● PROBLEM: Can you lay out every line, from the one containing "Task: Click the Organization dropdown chevron" down to the one containing "Action: pos(625,58)", both included, as a JSON list of strings, one string per line with blank lines dropped?

● RECORDS FOR THE TASK:
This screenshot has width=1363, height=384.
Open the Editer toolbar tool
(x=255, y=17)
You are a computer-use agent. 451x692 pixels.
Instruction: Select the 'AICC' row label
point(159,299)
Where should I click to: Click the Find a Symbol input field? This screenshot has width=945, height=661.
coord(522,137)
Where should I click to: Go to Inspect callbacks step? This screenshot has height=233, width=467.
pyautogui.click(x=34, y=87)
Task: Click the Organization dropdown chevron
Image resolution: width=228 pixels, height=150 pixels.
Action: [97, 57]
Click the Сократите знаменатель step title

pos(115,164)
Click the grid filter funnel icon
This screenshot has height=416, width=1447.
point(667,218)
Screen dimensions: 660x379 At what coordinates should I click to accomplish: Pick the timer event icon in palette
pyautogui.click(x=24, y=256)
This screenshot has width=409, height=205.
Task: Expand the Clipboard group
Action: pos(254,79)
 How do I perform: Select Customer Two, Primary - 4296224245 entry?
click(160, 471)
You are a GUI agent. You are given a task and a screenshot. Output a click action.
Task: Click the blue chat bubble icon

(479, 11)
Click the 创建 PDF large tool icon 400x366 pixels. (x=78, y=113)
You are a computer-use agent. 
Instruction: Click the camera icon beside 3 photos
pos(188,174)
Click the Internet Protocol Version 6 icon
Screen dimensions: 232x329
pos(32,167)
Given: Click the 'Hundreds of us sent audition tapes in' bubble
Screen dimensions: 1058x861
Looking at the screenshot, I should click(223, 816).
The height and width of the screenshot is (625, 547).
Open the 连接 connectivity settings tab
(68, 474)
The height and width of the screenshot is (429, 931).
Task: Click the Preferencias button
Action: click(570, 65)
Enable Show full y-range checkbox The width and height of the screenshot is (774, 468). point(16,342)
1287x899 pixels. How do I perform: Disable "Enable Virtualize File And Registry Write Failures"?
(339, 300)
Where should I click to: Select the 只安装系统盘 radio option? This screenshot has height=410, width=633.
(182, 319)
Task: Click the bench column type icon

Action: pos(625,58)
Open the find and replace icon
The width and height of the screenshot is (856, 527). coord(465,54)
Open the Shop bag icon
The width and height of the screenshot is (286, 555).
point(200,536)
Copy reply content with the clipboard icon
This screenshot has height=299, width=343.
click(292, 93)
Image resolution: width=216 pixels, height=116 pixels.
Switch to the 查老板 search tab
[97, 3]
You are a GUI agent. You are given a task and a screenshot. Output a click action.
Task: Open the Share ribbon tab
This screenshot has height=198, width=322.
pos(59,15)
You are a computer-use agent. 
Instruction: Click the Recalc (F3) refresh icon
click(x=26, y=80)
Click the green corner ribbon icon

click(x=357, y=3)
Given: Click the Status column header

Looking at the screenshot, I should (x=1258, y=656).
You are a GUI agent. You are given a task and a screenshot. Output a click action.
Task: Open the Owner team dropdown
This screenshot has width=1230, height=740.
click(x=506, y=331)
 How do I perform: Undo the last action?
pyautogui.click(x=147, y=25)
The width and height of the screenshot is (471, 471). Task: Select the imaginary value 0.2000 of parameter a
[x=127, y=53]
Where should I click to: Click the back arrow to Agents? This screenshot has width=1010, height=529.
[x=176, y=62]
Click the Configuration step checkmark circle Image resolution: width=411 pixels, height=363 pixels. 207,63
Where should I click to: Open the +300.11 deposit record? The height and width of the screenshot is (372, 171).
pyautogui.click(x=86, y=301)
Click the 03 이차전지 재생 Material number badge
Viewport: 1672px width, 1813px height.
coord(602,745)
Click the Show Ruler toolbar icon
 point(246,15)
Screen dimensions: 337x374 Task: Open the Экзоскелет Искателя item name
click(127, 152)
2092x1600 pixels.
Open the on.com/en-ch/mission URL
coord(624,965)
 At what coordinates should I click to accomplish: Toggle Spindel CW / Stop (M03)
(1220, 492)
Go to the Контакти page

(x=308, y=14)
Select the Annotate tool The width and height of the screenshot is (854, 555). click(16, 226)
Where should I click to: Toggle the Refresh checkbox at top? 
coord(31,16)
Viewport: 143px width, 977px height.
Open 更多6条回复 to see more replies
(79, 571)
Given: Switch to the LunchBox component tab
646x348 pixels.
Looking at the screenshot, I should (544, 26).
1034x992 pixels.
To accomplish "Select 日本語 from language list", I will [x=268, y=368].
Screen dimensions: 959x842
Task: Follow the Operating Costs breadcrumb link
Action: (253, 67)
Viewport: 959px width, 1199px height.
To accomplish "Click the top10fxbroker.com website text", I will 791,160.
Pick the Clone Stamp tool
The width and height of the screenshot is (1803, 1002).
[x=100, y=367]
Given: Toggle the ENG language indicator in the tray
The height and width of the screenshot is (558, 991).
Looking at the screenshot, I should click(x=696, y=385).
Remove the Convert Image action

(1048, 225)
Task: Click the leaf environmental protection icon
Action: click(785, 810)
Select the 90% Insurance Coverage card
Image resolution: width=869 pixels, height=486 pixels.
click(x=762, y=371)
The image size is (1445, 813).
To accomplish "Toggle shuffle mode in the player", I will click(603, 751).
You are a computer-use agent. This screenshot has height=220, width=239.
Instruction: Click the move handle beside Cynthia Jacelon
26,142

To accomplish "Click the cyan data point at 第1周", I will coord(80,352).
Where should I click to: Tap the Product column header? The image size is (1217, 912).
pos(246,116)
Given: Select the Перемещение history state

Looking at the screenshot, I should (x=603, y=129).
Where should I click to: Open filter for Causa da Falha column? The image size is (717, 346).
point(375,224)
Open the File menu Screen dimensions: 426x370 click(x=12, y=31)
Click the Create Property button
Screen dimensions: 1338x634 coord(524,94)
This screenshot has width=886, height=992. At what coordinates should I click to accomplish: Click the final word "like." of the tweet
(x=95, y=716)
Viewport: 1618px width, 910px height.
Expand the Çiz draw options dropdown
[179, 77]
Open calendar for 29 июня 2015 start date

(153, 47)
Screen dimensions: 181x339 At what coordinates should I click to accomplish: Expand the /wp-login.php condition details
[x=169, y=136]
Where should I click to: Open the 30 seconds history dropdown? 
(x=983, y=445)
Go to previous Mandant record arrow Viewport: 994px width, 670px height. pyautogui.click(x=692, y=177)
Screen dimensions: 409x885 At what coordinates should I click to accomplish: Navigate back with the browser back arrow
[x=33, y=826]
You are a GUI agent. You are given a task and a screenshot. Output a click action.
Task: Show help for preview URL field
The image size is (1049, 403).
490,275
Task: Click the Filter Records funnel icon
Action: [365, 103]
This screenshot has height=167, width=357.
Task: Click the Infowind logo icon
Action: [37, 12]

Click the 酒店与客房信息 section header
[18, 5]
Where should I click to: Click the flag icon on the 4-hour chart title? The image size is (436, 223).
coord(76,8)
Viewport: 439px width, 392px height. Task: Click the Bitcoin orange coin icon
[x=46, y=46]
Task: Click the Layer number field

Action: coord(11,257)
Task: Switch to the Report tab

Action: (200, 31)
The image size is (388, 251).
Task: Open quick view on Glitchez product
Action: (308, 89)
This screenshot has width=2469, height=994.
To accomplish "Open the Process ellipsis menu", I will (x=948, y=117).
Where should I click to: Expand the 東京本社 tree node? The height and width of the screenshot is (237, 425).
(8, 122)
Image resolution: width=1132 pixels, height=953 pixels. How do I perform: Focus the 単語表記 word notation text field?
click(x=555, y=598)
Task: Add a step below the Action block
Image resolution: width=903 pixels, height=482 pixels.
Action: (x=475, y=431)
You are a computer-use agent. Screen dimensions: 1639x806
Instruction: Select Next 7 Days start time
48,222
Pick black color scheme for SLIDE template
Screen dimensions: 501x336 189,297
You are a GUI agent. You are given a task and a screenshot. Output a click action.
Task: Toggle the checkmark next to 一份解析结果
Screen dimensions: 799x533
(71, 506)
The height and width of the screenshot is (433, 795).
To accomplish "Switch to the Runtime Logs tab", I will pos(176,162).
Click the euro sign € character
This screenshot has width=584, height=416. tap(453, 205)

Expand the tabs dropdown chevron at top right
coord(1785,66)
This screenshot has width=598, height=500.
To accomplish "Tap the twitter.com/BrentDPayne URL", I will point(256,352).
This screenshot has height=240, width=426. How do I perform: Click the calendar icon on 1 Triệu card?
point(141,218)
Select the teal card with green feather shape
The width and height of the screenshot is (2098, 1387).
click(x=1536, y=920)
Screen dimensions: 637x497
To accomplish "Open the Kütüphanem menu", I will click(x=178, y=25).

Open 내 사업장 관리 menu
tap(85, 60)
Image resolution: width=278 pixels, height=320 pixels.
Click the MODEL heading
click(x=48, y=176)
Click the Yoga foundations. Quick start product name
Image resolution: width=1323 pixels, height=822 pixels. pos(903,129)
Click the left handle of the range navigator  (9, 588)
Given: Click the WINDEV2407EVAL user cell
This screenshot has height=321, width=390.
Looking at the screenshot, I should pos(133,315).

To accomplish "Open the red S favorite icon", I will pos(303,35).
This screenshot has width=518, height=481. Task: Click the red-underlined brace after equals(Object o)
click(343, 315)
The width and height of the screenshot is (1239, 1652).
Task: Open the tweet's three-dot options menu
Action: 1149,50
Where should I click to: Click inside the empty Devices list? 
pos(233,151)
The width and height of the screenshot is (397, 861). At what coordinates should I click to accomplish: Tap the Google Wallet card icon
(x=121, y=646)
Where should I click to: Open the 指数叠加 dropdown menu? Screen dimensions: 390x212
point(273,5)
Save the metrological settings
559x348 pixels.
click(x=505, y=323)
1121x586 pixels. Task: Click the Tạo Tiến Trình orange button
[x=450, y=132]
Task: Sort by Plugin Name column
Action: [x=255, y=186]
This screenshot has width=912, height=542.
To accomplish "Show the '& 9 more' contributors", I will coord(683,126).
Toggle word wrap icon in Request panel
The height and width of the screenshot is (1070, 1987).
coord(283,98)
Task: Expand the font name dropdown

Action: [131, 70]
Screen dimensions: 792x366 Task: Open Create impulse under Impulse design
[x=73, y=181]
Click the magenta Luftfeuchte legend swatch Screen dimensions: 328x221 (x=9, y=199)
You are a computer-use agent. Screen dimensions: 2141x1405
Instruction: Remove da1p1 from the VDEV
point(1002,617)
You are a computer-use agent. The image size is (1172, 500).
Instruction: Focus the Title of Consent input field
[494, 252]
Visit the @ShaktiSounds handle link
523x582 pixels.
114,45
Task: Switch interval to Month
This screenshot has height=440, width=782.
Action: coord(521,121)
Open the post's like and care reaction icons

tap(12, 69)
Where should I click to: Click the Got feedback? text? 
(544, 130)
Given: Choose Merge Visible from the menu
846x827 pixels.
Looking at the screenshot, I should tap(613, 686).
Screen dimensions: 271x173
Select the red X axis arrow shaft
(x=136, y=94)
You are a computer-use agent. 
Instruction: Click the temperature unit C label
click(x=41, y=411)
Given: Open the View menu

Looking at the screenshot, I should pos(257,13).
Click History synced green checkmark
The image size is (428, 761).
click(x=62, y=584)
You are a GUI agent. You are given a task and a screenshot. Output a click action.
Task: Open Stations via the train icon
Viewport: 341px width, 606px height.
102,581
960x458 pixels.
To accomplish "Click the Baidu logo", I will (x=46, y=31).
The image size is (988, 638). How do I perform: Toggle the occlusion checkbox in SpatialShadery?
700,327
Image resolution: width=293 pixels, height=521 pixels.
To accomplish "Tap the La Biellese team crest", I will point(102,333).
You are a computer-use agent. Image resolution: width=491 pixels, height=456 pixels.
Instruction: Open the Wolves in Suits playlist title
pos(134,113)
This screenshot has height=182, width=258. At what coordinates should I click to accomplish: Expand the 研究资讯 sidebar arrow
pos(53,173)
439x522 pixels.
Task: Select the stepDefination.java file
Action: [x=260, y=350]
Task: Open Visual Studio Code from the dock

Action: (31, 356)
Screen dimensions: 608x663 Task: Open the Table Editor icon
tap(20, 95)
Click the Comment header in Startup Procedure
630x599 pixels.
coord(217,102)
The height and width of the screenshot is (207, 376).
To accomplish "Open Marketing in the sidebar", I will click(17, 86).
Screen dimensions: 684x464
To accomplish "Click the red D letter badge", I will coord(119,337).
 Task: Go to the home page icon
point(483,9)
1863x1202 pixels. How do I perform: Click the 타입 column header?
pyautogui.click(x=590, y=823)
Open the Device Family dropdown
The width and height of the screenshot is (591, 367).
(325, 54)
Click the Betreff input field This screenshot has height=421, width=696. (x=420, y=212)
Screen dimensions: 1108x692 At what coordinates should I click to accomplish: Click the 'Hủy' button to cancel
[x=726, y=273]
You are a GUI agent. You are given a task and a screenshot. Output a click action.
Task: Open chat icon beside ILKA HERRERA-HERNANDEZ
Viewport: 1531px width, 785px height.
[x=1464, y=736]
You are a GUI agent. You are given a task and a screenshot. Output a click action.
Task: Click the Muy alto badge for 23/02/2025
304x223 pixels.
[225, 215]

● OUTPUT FOR THIS TASK:
[
  "Task: Click the Organization dropdown chevron",
  "Image resolution: width=228 pixels, height=150 pixels.",
  "Action: [97, 57]",
  "Click the Сократите знаменатель step title",
  "pos(115,164)",
  "Click the grid filter funnel icon",
  "This screenshot has height=416, width=1447.",
  "point(667,218)",
  "Screen dimensions: 660x379 At what coordinates should I click to accomplish: Pick the timer event icon in palette",
  "pyautogui.click(x=24, y=256)",
  "This screenshot has width=409, height=205.",
  "Task: Expand the Clipboard group",
  "Action: pos(254,79)",
  " How do I perform: Select Customer Two, Primary - 4296224245 entry?",
  "click(160, 471)",
  "You are a GUI agent. You are given a task and a screenshot. Output a click action.",
  "Task: Click the blue chat bubble icon",
  "(479, 11)",
  "Click the 创建 PDF large tool icon 400x366 pixels. (x=78, y=113)",
  "You are a computer-use agent. ",
  "Instruction: Click the camera icon beside 3 photos",
  "pos(188,174)",
  "Click the Internet Protocol Version 6 icon",
  "Screen dimensions: 232x329",
  "pos(32,167)",
  "Given: Click the 'Hundreds of us sent audition tapes in' bubble",
  "Screen dimensions: 1058x861",
  "Looking at the screenshot, I should click(223, 816).",
  "The height and width of the screenshot is (625, 547).",
  "Open the 连接 connectivity settings tab",
  "(68, 474)",
  "The height and width of the screenshot is (429, 931).",
  "Task: Click the Preferencias button",
  "Action: click(570, 65)",
  "Enable Show full y-range checkbox The width and height of the screenshot is (774, 468). point(16,342)",
  "1287x899 pixels. How do I perform: Disable \"Enable Virtualize File And Registry Write Failures\"?",
  "(339, 300)",
  "Where should I click to: Select the 只安装系统盘 radio option? This screenshot has height=410, width=633.",
  "(182, 319)",
  "Task: Click the bench column type icon",
  "Action: pos(625,58)"
]